I am a great deal younger than most of the Pastors in this forum (I won’t divulge just how young!), but I have something to contribute to this. I am convinced of two things:

#1:

  • Pastors must be willing to be bi-vocational. I think it is sad when a Pastor has no secular skill-set, and he is forced to take a menial job with low pay to augment his church salary. By the grace of God, I have credentials and a BA in a secular field, and was able to snag a $68k per year contractor gig at the Navy base while I went to Seminary.
    • I came to my current church knowing they couldn’t afford me full-time. All they could offer was a parsonage and $800 per month. I left the $68k per year gig and moved my whole family down here to work for $800 per month, and took advantage of my veterans preference to apply at about 10 government jobs in Springfield. Along the way I thanked the Lord for my BA!
    • Once I got here, the church surprised me by declaring they decided they owed me more than $800 per month. They upped it to $2000 per month on faith, and by God’s grace the church is doing just fine financially. Would this have happened if I’d turned the church down because $800 wasn’t “good enough?” Not sure. But I think we ought to be willing to be bi-vocational.

#2:

  • I think some churches really could “afford” a Pastor, if they really wanted to. I was speaking to an acquaintance a few months back. He goes to a very small church (not as small as mine, though!), and his Pastor is very elderly - 80+. I asked when the man was going to retire, or if any plans were in the works to find a replacement, etc. My acquaintance shook his head. “We can’t afford it,” he said sadly. “We’re a small church, and the Pastor says they’re not big enough to attract anybody to replace him.”
    • Sometimes, this is the case. However, the church in question owns their building and has no bills other than utilities. I looked back on my own experience and thought, “Can they really not afford it? Or, do they not want to?”
    • The Pastor I took over for is 81. He flat out told the congregation before they started their search, “I’m old. I don’t have it anymore. If you want this church to continue, we need somebody younger and we need to be willing to take care of him. Otherwise we might as well close down right now and save ourselves some trouble.”

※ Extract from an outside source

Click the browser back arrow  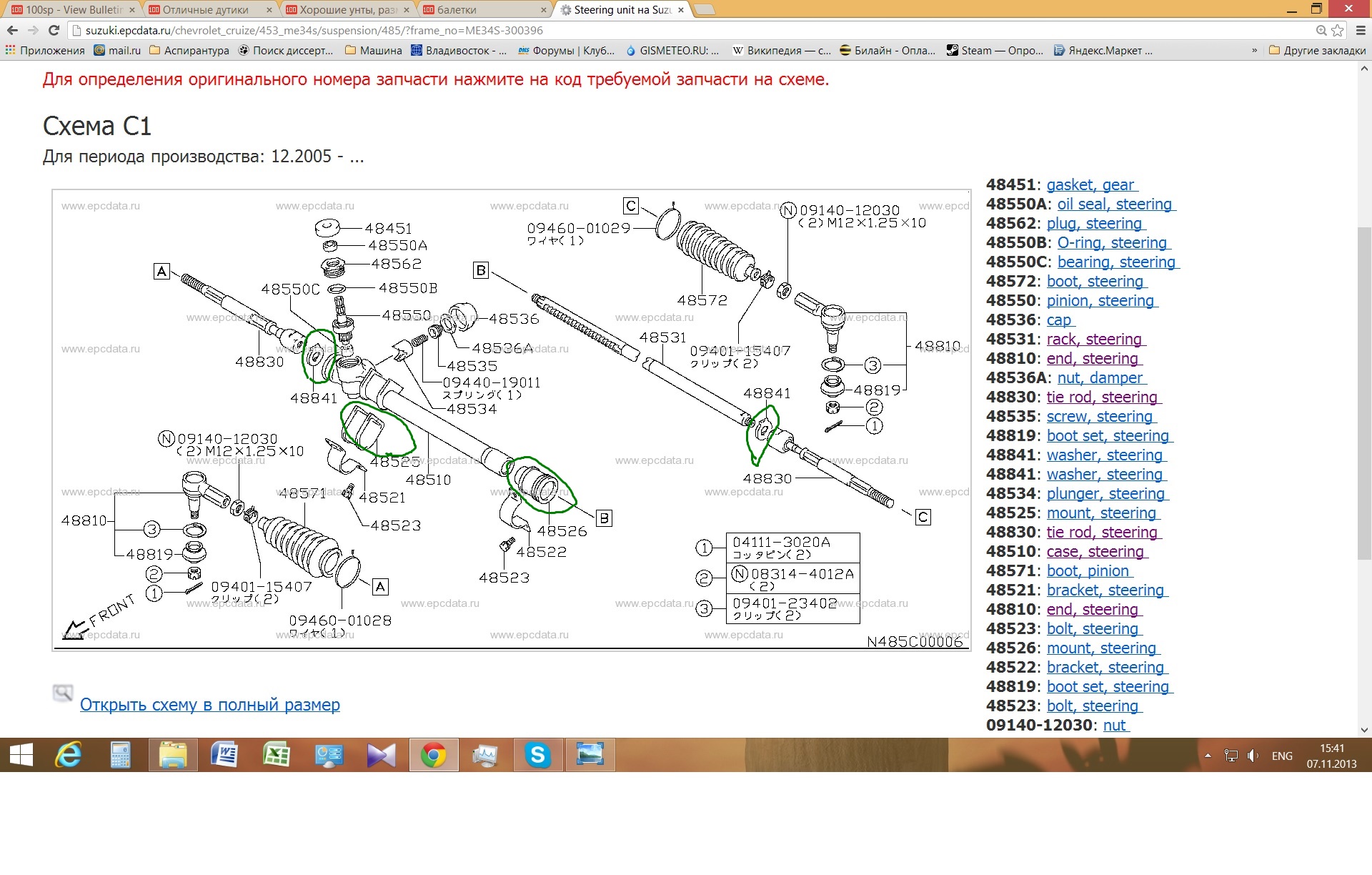pyautogui.click(x=12, y=30)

I’ve never been in a position where the Pastor wasn’t taken care of. I’ve heard enough stories, though.

Tyler is a pastor in Olympia, WA and works in State government.

This is what I have seen:

1. Only people who have had their own business or were managing personnel will think about pastor’s salary being sufficient. Union members won’t even consider it. They will strike for their own wages but not the pastor because he is viewed as management.

2. Our ministerial students are being trained to consider salary and step over churches that can’t afford much to go raise support for “church planting”. A church that is new will be struggling as much or more than a church that has been in existence. They should consider rebuilding rather than abandoning and starting new. But the “church planter” will receive praise.

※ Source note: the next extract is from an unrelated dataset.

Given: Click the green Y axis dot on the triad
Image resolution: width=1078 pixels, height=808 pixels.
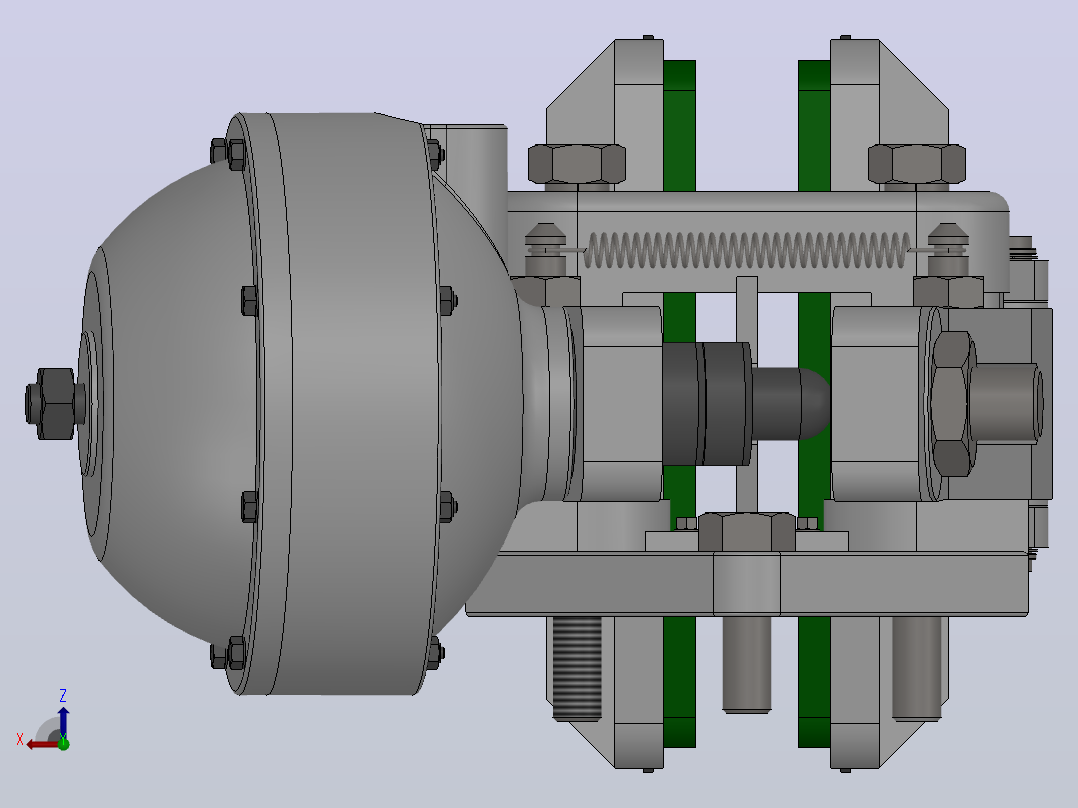Looking at the screenshot, I should (63, 743).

3. We are all church planters. Just some have been growing longer.

4. I came to a church that couldn’t afford much. God has blessed beyond my wildest imagination.

5. Walk by faith not sight.

Ken,

Walking by faith doesn’t demand blind leaps though. A pastor with three young children in the home is going to need more than an empty nester, and is going to be less able to be bi-vocational if he is going to fulfill all his duties as a pastor, husband and father. God never called us to stupid faith; He tells us to count the cost as well as trust Him.

Why is it that my voice always seems to be loudest when I am saying the dumbest things?